Of these 78.1% were aware that prices had gone up by an average of KWN 233 (USD $0.20), with the likes of CGV, Lotte and Megabox increasing ticket prices by KWN 1,000 (USD $0.88) to KWN 11,000 (USD $9.67) for weekend and prime time, with CGV starting the trend on March 2016. 2.2% thought prices had gone down and 19.7% though they were unchanged.

63.8% said that the price differential would make ‘no change’ to their cinema going, but 30.9% said that their cinema going is likely to ‘decrease’. Significantly those in their teens and 20s said that a decrease was more likely for 38.8% and 39% respectively. Only 22.2% of those 50-and-above said they were less likely to go to cinema. Previously average ticket price rose  KWN 137 (USD $0.12) from KWN 7,895 (USD $6.94) to KWN 8,032 (USD $7.06) between 2015 and 2016.
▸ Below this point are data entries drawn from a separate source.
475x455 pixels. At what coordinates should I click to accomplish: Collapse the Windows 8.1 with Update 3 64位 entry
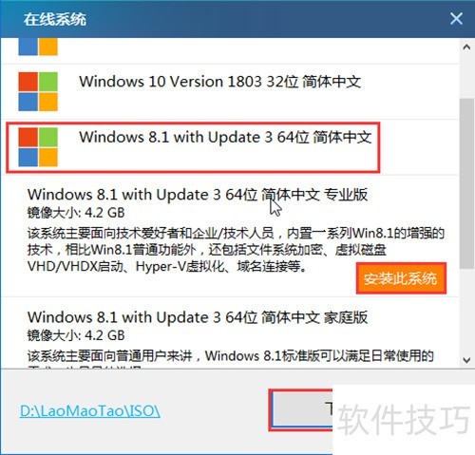tap(194, 147)
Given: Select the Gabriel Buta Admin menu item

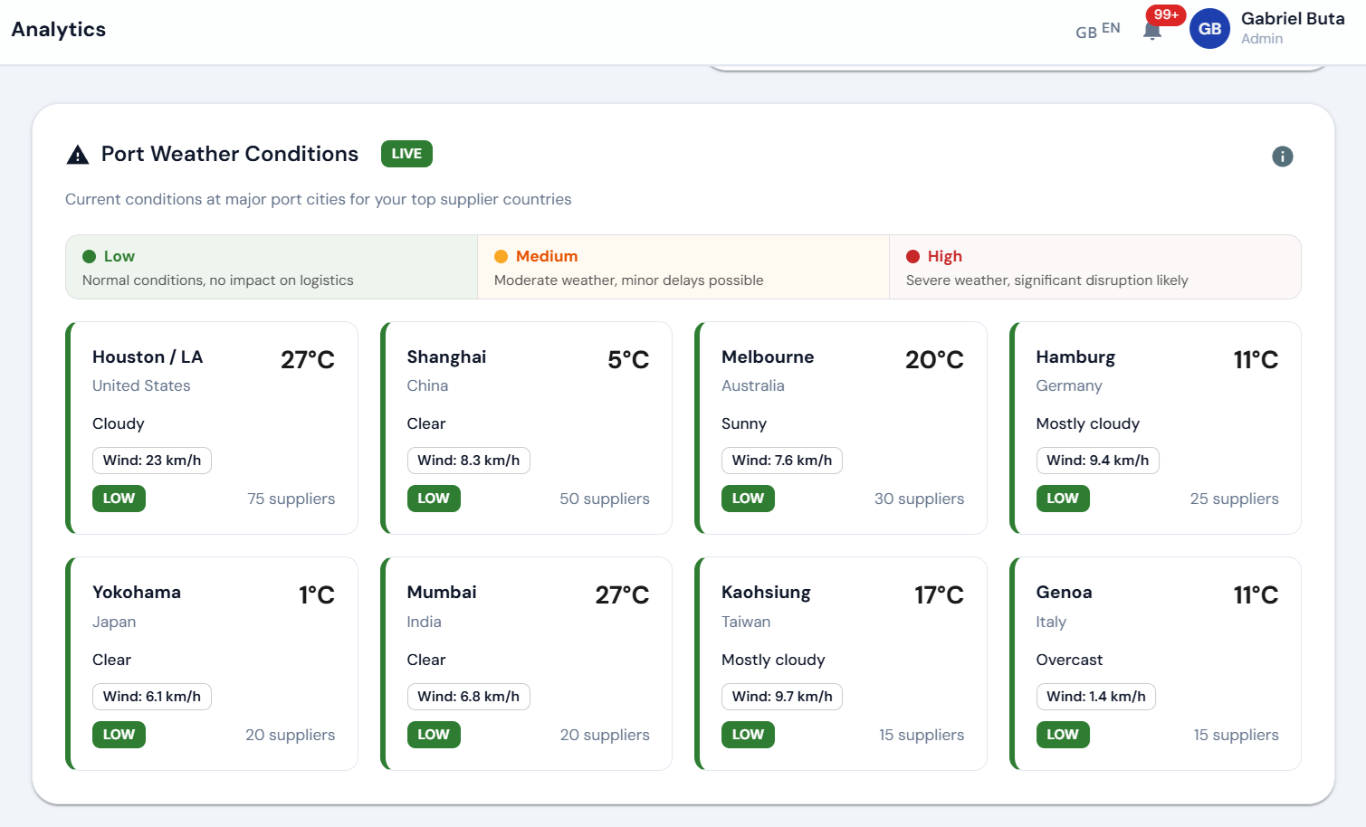Looking at the screenshot, I should (x=1293, y=28).
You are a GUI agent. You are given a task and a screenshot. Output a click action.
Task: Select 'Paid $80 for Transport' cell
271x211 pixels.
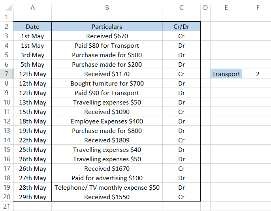click(x=107, y=45)
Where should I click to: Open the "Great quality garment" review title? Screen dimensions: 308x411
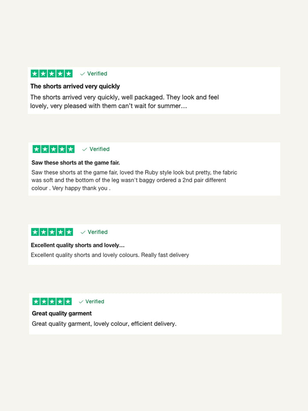tap(62, 313)
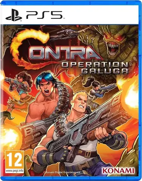Click the white PS5 header banner
This screenshot has height=181, width=142.
71,15
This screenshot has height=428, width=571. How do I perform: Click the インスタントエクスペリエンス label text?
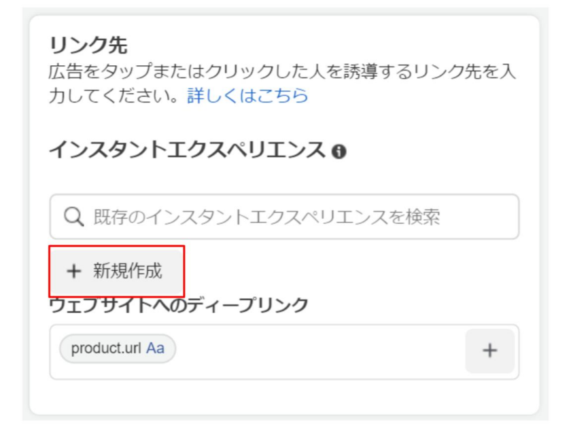coord(187,150)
Average concession spend was KWN 9,009 (USD $7.92), representing an increase of KWN 1,457 (USD $1.28). 69.2% of those surveyed thought that the combo price for one popcorn and two Coke of KWN 8,500 (USD $7.47) was too high, and that KWN 5,542 (USD $4.87) was a fair price.

In 2016 audiences numbers decreased by 0.1% compared to 2015 (217.29 million) but sales in 2016 were 1.6% higher than in 2015 at KWN 1.71 trillion (USD $1.5 billion).

51.2% of those polled admitted to smuggling food into the cinema, though only 43.2% were aware that bringing food into the cinema was permitted by the Fair Trade Commission as of 2008, as long as the food is not smelly, noisy or unsafe.

87.9% of those polled complained about having to sit through adverts, with 91.3% seeing the adverts before the film, but many complaining about the lack of clear information as to what was the start of the feature film, as opposed to the pre-show (adverts and trailers) presentation.